Itulah sebabnya, karena tujuan saya menulis bukanlah untuk mendapat bayaran, satu-satunya publikasi tulisan saya yang pernah dibayar adalah tulisan saya tentang 'konferensi interpeace' yang dimuat di website resmi Aceh Institute. Itu saya lakukan karena seorang teman yang bekerja di lembaga itu yang juga mengikuti konferensi yang sama meminta saya untuk membuat tulisan. Selebihnya tidak pernah lagi, meskipun si teman ini minta saya mempublikasikan tulisan saya yang lain di media mereka yang teregister itu dan mendapatkan bayaran, saya tidak pernah mau lagi. Alasan saya adalah karena untuk menulis di media teregister semacam itu, seperti yang telah saya sebutkan di atas, terlalu banyak aturan yang harus saya penuhi dan aturan-aturan itu membuat buntu ilham dan inspirasi.

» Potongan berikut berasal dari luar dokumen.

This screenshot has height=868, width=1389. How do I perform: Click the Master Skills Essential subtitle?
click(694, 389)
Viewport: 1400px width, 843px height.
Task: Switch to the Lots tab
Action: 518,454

Memang, saya pernah menulis di media cetak, tepatnya di harian Aceh Independen. Tapi itu juga tidak dibayar, kebetulan redaktur opini di koran ini adalah adik kelas saya semasa kuliah di Fakultas Teknik Unsyiah dulu. Ketika diterbitkan di sini, oleh si redaktur, tulisan saya tidak diatur harus seperti apa malah saat diterbitkan tidak diedit sama sekali.

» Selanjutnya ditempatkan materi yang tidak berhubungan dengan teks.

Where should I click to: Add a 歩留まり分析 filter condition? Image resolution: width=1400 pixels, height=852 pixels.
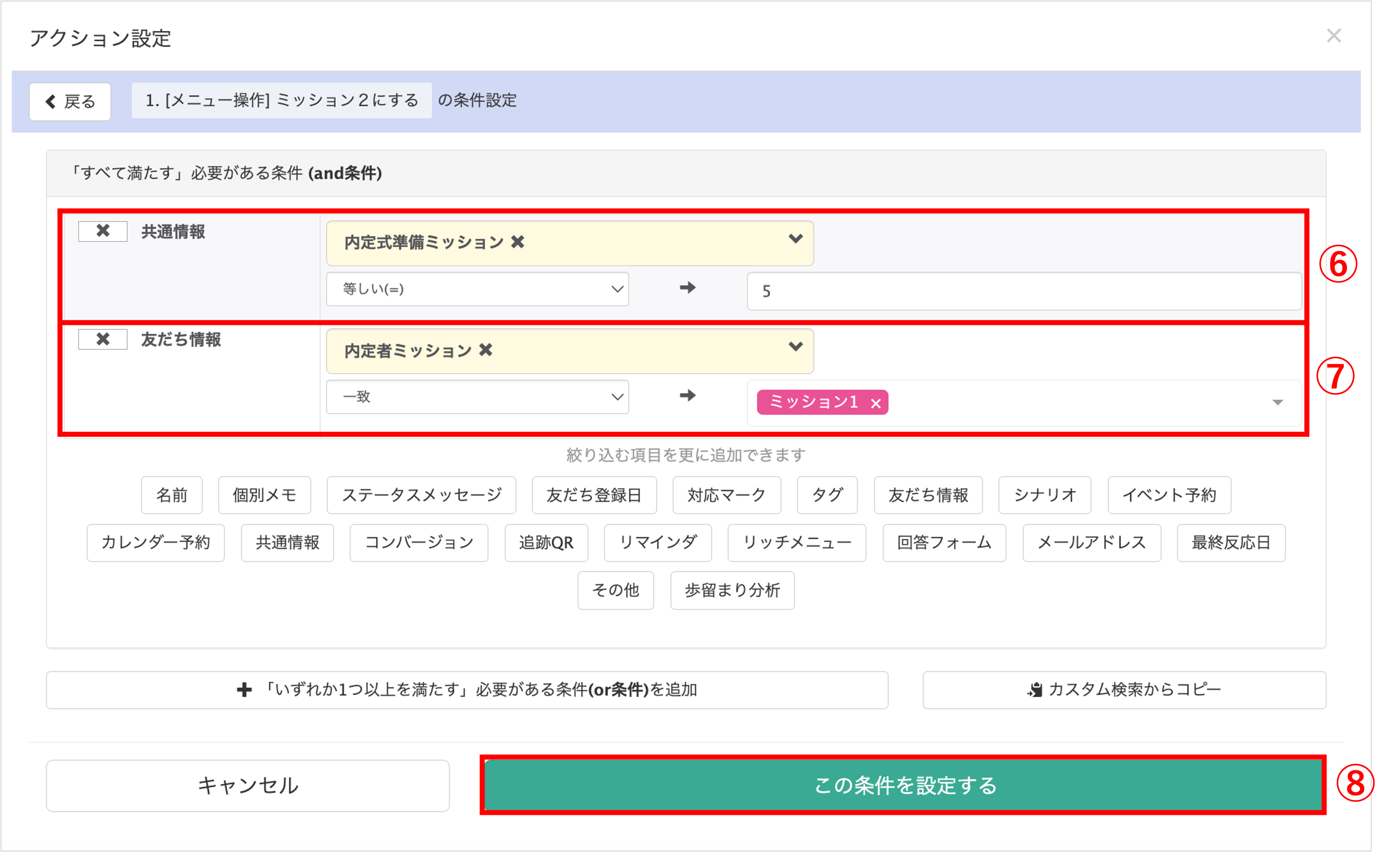point(732,591)
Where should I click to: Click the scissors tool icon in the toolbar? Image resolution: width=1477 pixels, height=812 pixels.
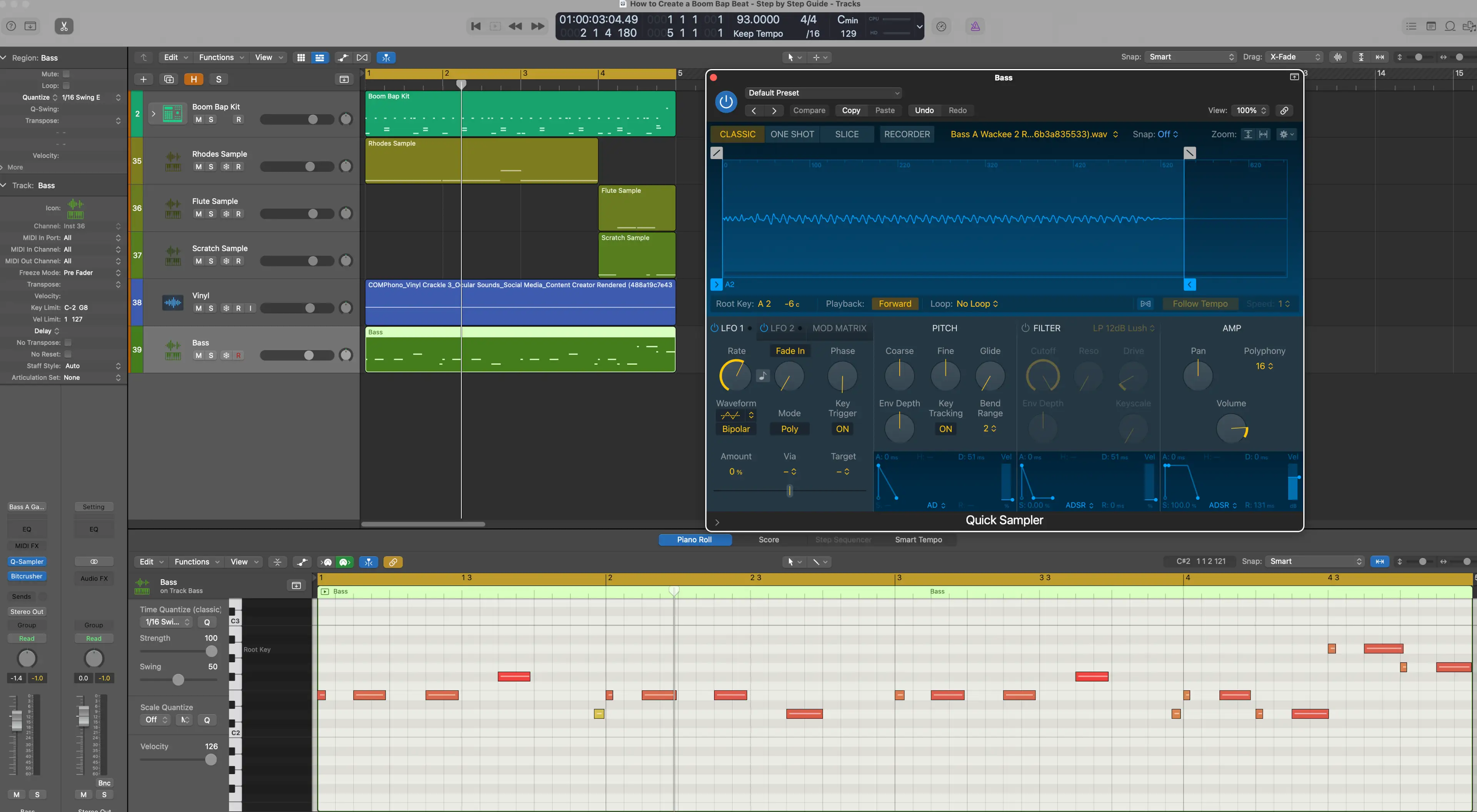click(x=63, y=27)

Mengikuti saran beberapa teman, saya juga pernah terpikir untuk mencoba untuk menulis di media yang lebih besar Serambi Indonesia. Saat itu, ketika teman-teman saya menganjurkan, maksud mereka supaya ide-ide saya lebih banyak dibaca orang. Tapi untuk koran Serambi yang sebetulnya cuma koran kecil dalam skala nasional. Para pengelola koran ini merasa di Aceh, mereka adalah media terbesar. Jadi redaktur opininyapun tidaklah seramah adik kelas saya tadi.

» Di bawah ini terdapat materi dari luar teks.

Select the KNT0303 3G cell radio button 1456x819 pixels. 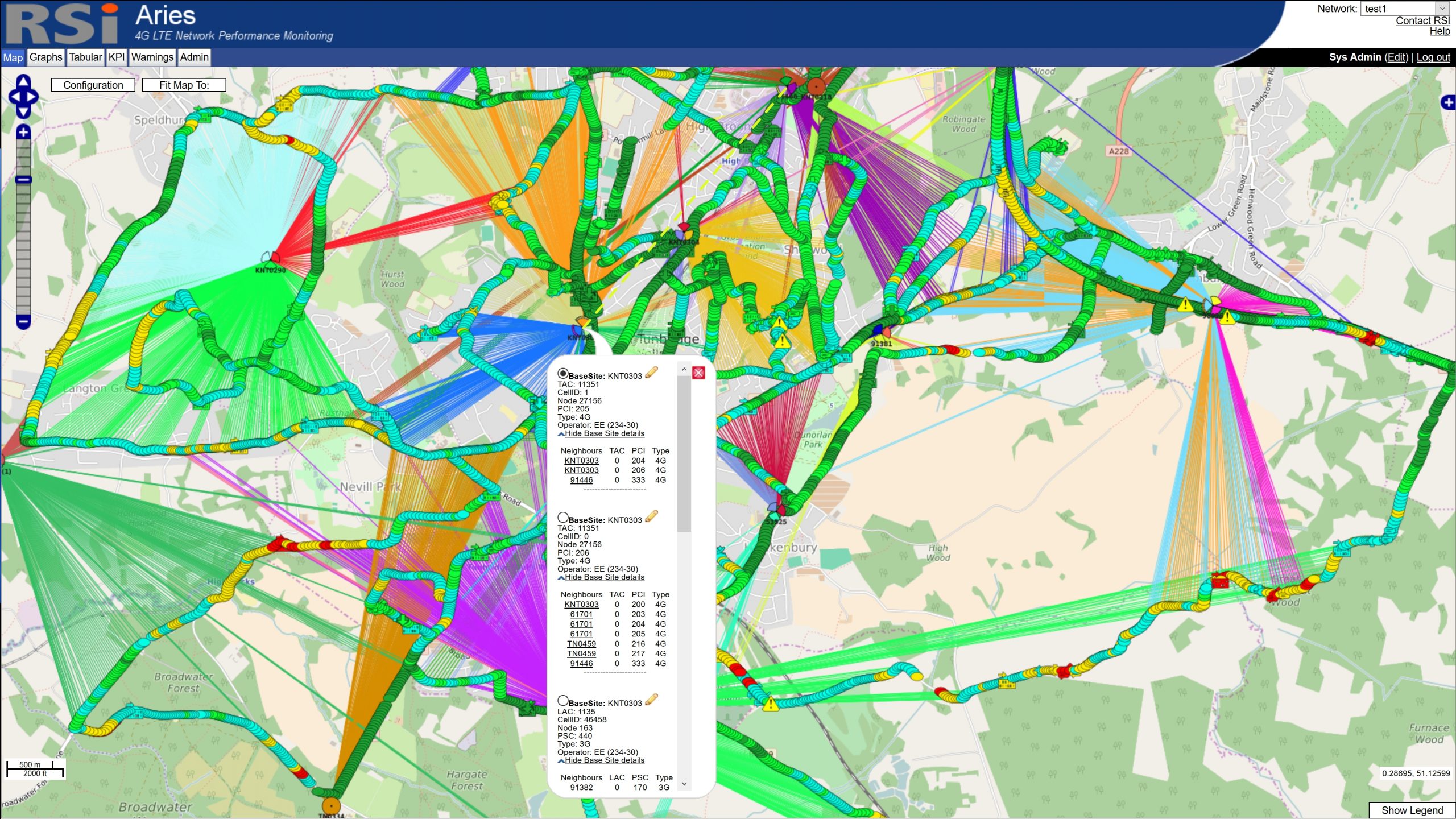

Di Serambi, redakur opininya yang bernama Ampuh Devayan lagaknya bak orang penting, mau ketemu susahnya bukan main. Di SMS tidak pernah dibalas, ditelpon tidak mau diangkat, dikirimi e-mail tidak ditanggapi, diajak ketemu apalagi. Beberapa teman lama diantaranya Murizal Hamzah yang dulu bersama saya pernah meliput berita sampai ke Pasee bersama Almarhum Harry Burton pernah menganjurkan saya untuk menemui si Ampuh itu dengan menyebutkan namanya, dan mengatakan kepada Ampuh kalau Murizal adalah teman saya. Murizal memberi saran seperti ini karena Ampuh Devayan dan Murizal teman saya ini pernah bersama-sama menjadi editor sebuah buku. Tapi ketika anjuran Murizal saya praktekkanpun hasilnya sama saja, menemui redaktur kita ini jauh lebih susah daripada minta proyek ke pemerintah atau bertemu pejabat tinggi...sehingga sayapun berkata dalam hati "Ko makan lah koran ko itu, macam hebat kalipun ko pikir serambi bengakmu itu" (Seperti biasa, kalau sedang emosi logat yang saya pakai adalah logat Simalungun asli)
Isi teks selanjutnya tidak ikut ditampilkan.